# Instructions for the task
If a line in the entries below includes "agent", pick it out and copy it.

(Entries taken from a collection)
▬▬▬
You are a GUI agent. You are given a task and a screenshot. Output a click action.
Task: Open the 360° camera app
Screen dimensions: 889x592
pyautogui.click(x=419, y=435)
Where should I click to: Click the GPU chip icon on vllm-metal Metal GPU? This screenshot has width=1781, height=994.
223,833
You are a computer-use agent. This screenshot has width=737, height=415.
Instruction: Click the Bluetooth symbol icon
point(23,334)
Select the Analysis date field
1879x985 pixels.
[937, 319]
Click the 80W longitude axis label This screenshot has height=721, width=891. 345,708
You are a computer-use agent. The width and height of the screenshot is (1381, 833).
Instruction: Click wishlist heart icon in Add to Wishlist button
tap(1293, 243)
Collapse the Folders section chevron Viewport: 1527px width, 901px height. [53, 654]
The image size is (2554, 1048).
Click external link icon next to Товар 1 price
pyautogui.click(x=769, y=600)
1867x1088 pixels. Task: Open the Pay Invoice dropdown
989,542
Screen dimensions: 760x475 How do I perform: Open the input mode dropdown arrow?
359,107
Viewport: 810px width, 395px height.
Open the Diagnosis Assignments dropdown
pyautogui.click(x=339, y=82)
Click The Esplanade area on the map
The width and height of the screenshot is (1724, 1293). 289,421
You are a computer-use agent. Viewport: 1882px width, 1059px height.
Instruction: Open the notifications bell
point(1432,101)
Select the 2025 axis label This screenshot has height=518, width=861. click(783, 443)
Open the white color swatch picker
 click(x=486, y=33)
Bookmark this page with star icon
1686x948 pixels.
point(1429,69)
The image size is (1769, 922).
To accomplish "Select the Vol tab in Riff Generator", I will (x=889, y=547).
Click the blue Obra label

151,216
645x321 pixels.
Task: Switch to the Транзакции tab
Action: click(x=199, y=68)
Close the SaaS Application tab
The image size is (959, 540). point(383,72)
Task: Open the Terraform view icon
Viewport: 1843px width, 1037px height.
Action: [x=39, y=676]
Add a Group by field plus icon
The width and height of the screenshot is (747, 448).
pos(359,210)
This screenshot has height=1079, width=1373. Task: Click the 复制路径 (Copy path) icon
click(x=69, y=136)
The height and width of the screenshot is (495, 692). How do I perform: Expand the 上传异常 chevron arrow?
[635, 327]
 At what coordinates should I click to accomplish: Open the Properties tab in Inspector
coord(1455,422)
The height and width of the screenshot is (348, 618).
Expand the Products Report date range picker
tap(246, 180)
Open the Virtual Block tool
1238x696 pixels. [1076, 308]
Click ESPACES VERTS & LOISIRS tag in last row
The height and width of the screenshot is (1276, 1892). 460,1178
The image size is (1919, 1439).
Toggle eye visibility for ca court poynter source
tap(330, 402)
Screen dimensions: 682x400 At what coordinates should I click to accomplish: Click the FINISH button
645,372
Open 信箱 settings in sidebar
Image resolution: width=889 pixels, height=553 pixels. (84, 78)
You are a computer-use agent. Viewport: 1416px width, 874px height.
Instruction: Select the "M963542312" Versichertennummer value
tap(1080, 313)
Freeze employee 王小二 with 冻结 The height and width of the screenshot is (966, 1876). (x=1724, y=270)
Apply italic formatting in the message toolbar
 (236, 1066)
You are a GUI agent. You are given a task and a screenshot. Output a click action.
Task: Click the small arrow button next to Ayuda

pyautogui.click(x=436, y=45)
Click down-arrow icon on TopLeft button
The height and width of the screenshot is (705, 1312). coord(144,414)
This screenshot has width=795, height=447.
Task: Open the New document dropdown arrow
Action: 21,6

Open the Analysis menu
▬▬▬
# Task output
You are a GUI agent. You are given a task and a screenshot. Output a click action.
You are a computer-use agent. This screenshot has width=737, height=415.
You are a computer-use agent. The width and height of the screenshot is (1381, 833).
You are a computer-use agent. Viewport: 1882px width, 1059px height.
You are a computer-use agent. Viewport: 1416px width, 874px height.
You are a GUI agent. You are given a task and a screenshot. Output a click action.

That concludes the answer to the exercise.